Now, certainly, this scene could have been improved — had, say, the cat mauled the fox, reached into its ribcage and grabbed the beating heart to take back to the kitten for something to play with. Which she could have done, if she'd fancied it. But what is she: a dog? Away and shite witcha. And anyway, just because it could have been improved doesn't mean it could have been made any better. It was perfect as it was. The cat's control of the situation was masterful, and I got to spend some quality time with the kitten. Nothing more was necessary. Anything more would have been wasted embellishment: a ribbon that falls off and gets kicked aside unnoticed.

I did miss a good part of the opening quarter of the actual football, though*. Thankfully, good old (29) Dimitri Payet waited until late to score a goal you've probably seen by now**. It was perfect. It wasn't perfect if "perfect" is taken to mean an ideal form of a goal, an unsurpassable standard all other goals can only fail to match. Such a goal is inconceivable, and a century and a half of football has failed to deliver it in practice. There are too many ways to score to allow it, and appreciation of such things in football is so subjective anyway — so open to taste, whim, perversity, fetish, and the unsolvable mysteries of the mind — that a consensus is impossible. Even a run-of-the-mill goal-of-the-month problem has about four plausible solutions (apart from when an Arsenal goal is involved, as Gooner vote riggers have so competently proved).

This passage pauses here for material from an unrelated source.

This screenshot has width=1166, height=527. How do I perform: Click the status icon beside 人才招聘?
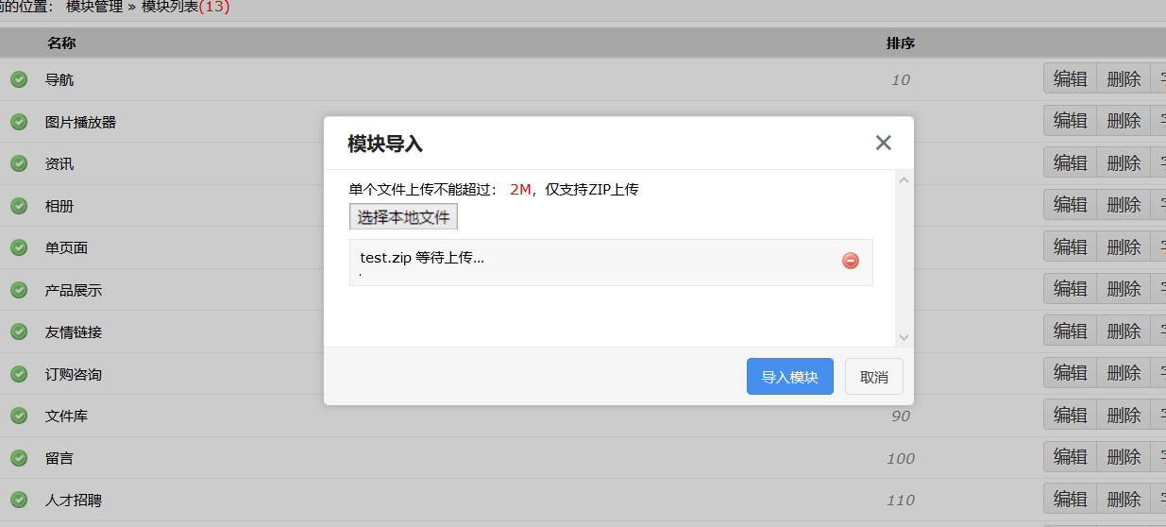(x=19, y=500)
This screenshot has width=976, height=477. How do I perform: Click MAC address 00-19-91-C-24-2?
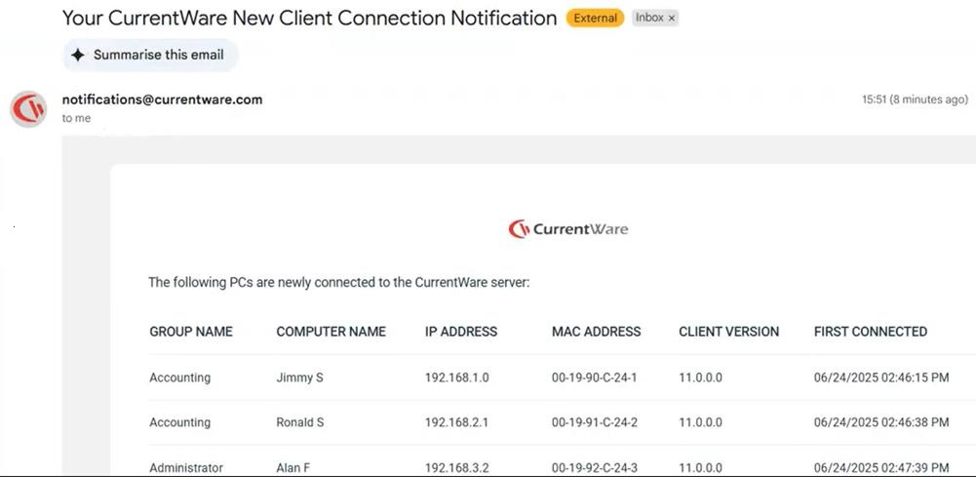click(x=594, y=422)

* Oh aye, nearly forgot: SHE DOES A HELL OF A LOT BETTER DEALING WITH FOXES THAN MOST OF THE PREMIER LEAGUE DOES HAH? DIDJA HEAR ME I SAID

** If not, you'll have to go picking through the leftovers from UEFA's copyright trawling by yourself. Tell me if you find a good copy of Aiden McGeady's goal against Georgia while you're at it.



Let's play God, albeit a God who hasn't blown His post-production budget by splurging on the pyrotechnics. How can Payet's goal be improved? How can we make it sparkle? We could have him dribble past a player beforehand. But why stop at one? Or two, or ten? Is he only going to beat each player once? Could we have him flick it over the head of a defender, Gazza-style? Blanco hop? Some kind of Gazzablanco combo? There we are! Visionary! Needs work, though. Also, there's not enough of a team element to the goal. Can't we have them, you know, weave patterns or some shit? Shouldn't a great goal have a few dozen passes beforehand? There we are. Cracking. No, a few dozen more. No... Och, we'll come back to that. Now, let's move the shot back a few yards: twenty-five yards out, thirty, forty... How far out's the halfway line at that point? Can we have him nutmeg the keeper at some stage as well...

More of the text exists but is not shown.